According to the report, preparing today’s commercial vehicle fleet for electrification would require the industry to invest around $620 billion in charging infrastructure. Meanwhile, another $370 billion of investments would be needed to upgrade grid networks to meet the demands of electric commercial vehicles alone. All in all, this amounts to $1 trillion in costs.
“Electrification means focusing on the vehicle segments that are easier first; it means that we have to look at how fleets operate and potentially adjust; it means that we need better cooperation and planning across industries and governments; and it requires an openness to alternative technology paths to decarbonizing the heavy-duty segment,” stated an author of the study, Roland Berger Senior Partner Dr. Wilfried Aulbur, as cited by Logistics Management.

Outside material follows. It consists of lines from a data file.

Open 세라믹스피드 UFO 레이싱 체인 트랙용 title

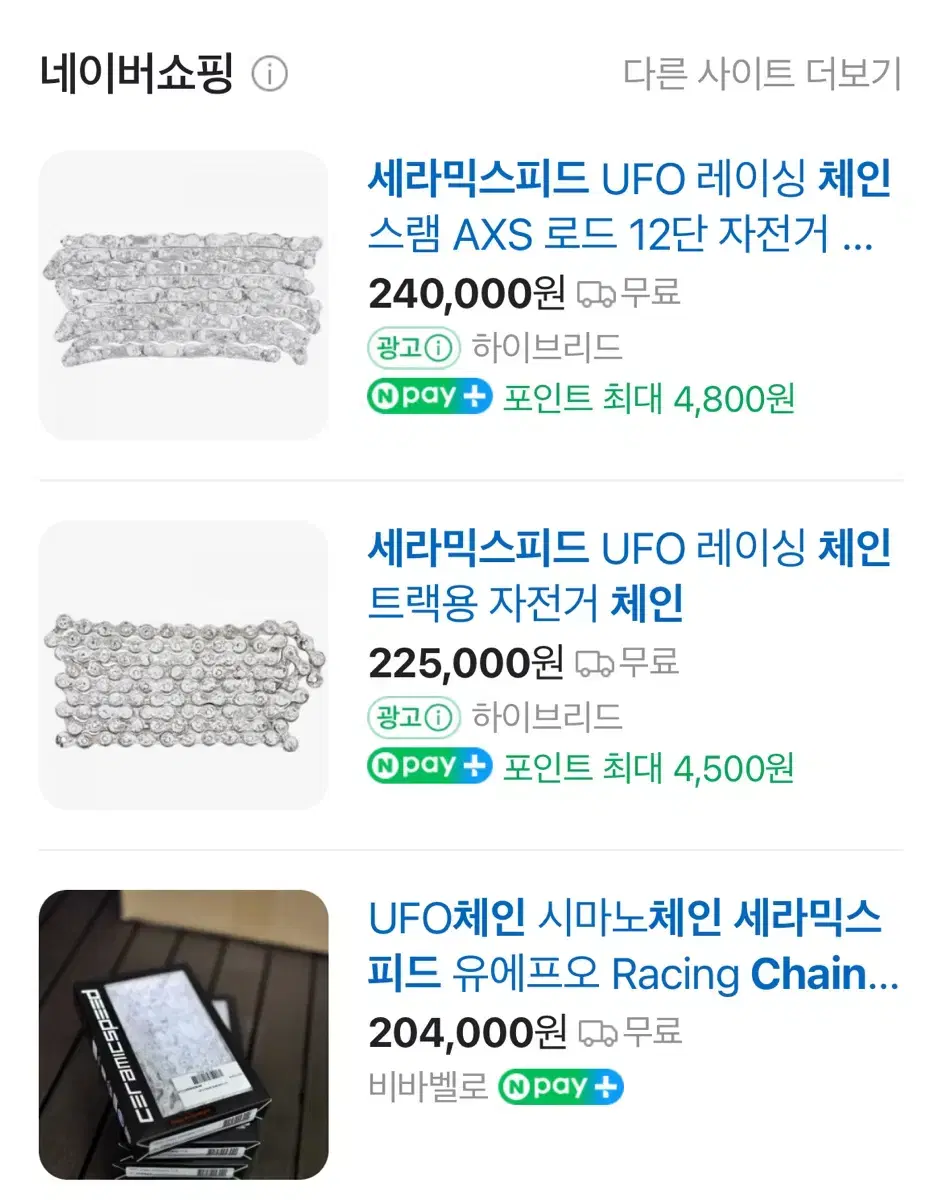pyautogui.click(x=630, y=577)
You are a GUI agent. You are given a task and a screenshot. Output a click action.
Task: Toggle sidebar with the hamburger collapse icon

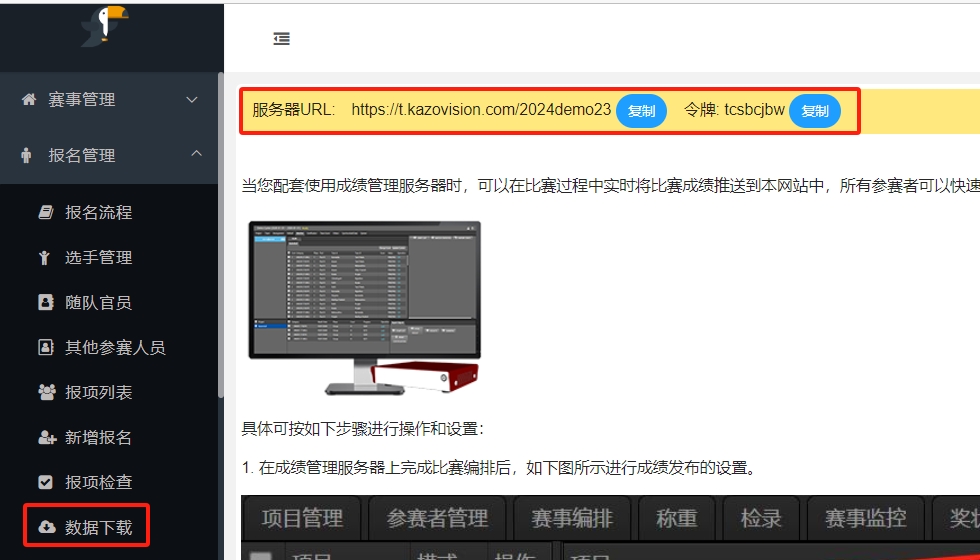pyautogui.click(x=282, y=39)
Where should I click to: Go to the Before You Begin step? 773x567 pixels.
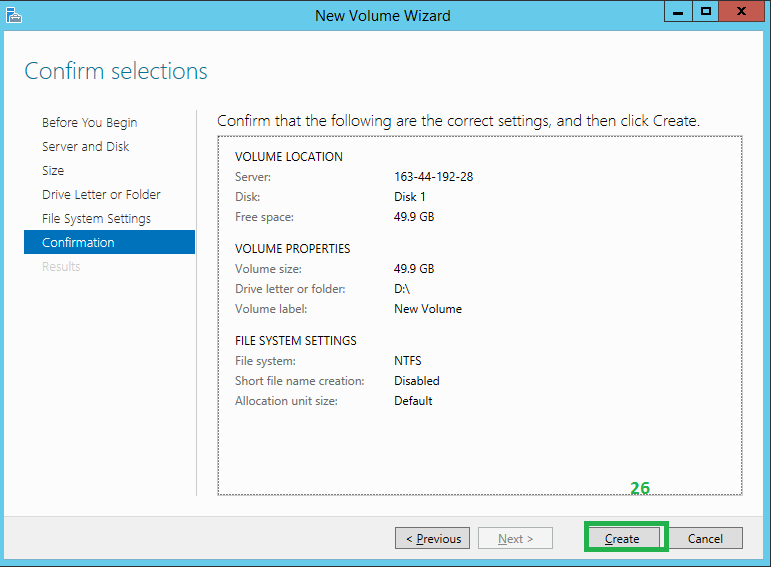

The Idea of “Anticipatory Planning”
Challenges persist in grid modernization and expansion, with aging infrastructure and uncertainties in meeting demand. A 2022 study by the ICCT found that grid upgrades could impede the uptake of battery electric trucks (BETs) by adding significant cost and time constraints. This makes “advanced planning and grid management strategies key,” the organization maintains.
Based on two case studies, the ICCT’s analysis showed that in 2040, BET energy needs would represent 6% and 3% of electricity production in Germany and the U.S. in 2021, respectively. The study claims that the need to make such increases in grid capacity would not be necessary. It suggests that it would be possible to leverage the existing infrastructure through demand management and minor distribution network upgrades.
“The grid impacts of electric trucks can be managed through a revision of public electric utility business models, coordinated planning between relevant stakeholders, and the implementation of smart charging solutions,” the ICCT paper notes.
What the previously mentioned study by Ember recommends is a revision of the regulatory frameworks to enable “anticipatory” grid planning, using forward-looking energy scenarios, accompanied by timely investments. The authors of the study also suggest that the scope of regulatory oversight and scrutiny should be extended from merely assessing the costs, to an assessment of grid plan adequacy.
“All parties involved in the deployment of charging infrastructure (governments, charge point operators (CPOs), transmission and distribution system operators (TSOs/DSOs)) should start planning as soon as possible to ensure both todays and future charging needs of the battery electric truck are met,” the aforementioned T&E paper highlights.
Electrifying transportation, particularly heavy-duty vehicles, is vital for Europe’s sustainability goals. However, achieving this requires robust charging infrastructure and grid capacity. By prioritizing policy initiatives, investments, and collaborative efforts, the EU can accelerate the transition towards sustainable transportation.